### Directions for this task
Taking the data below line by line, count those that include the word "agent" and report the number alone.

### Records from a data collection
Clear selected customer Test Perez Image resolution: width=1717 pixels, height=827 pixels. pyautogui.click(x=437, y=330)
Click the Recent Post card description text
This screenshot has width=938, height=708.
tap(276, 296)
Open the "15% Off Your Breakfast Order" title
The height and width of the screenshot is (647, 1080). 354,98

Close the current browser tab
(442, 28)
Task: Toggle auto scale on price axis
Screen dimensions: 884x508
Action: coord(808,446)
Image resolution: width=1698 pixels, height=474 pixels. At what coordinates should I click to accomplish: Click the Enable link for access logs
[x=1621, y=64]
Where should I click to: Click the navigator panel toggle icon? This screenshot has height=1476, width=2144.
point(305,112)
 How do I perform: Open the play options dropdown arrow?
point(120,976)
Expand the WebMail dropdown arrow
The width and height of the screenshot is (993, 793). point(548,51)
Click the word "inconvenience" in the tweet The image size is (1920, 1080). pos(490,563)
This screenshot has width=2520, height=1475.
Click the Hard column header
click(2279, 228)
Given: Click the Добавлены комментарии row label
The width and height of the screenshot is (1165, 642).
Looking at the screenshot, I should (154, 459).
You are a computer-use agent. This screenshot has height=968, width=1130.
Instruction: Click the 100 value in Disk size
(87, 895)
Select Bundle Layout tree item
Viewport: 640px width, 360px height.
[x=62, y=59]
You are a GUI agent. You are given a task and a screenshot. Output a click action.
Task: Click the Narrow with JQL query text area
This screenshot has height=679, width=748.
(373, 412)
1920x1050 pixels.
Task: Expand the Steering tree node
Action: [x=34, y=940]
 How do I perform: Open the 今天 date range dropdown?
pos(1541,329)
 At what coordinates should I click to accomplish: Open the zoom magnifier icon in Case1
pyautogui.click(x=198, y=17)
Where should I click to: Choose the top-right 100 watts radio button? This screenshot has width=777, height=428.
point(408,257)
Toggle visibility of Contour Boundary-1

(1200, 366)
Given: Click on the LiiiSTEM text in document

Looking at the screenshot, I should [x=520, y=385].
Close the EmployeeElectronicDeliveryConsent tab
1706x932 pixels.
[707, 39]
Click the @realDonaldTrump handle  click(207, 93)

### Response
2